◆ **Task requirements**:
The answer must consist of every line from the entries that holds the word "will".

+--

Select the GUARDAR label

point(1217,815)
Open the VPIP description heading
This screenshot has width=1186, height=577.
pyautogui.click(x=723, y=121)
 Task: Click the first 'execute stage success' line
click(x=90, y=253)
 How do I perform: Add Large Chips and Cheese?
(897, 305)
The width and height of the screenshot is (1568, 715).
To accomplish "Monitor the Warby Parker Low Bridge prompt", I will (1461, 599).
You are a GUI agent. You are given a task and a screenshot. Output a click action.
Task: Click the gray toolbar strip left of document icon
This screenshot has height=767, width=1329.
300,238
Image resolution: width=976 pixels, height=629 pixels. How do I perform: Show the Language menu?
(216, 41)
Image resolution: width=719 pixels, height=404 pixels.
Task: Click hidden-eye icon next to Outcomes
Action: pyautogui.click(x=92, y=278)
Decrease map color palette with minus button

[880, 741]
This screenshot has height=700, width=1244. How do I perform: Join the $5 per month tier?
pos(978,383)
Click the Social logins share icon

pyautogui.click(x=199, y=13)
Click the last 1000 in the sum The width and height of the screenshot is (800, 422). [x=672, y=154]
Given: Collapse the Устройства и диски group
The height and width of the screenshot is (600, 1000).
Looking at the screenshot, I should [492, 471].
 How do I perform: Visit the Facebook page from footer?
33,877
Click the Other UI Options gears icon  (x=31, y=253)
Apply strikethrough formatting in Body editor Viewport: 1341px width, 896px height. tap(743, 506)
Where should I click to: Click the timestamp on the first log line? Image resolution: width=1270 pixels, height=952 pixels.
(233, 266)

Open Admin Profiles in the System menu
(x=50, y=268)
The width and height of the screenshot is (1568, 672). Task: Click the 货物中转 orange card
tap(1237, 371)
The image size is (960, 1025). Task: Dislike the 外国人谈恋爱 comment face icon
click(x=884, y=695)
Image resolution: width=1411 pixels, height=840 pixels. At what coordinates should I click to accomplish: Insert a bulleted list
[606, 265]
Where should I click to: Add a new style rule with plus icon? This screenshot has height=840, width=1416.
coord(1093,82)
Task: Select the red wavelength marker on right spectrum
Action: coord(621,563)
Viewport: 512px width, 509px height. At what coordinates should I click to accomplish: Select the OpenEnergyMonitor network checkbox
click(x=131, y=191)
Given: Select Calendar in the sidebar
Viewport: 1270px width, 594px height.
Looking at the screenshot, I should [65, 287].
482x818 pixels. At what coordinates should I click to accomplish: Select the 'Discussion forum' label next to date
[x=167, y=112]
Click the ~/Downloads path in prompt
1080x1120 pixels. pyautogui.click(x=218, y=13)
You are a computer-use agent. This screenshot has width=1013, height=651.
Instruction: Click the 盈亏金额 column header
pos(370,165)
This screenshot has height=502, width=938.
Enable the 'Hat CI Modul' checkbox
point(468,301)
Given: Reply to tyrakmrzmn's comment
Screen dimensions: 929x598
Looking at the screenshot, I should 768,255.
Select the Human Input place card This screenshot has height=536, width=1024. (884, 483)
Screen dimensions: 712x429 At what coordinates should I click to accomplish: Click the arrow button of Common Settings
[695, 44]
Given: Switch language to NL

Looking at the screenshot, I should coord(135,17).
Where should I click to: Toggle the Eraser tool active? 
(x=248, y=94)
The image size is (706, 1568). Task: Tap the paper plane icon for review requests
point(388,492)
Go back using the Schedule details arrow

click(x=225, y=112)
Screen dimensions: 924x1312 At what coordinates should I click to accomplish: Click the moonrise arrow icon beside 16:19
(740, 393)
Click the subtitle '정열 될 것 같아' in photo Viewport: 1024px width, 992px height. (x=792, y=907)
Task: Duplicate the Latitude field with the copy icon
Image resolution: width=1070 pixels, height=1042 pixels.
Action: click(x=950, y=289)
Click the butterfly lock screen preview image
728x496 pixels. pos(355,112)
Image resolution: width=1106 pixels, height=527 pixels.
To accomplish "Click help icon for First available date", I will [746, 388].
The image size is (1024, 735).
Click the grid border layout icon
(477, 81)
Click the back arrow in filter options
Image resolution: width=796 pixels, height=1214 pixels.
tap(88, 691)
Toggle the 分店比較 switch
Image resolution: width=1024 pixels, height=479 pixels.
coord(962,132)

+--

◆ **Solution to this problem**:
To accomplish "Monitor the Warby Parker Low Bridge prompt", I will (1461, 599).
To accomplish "Click help icon for First available date", I will [746, 388].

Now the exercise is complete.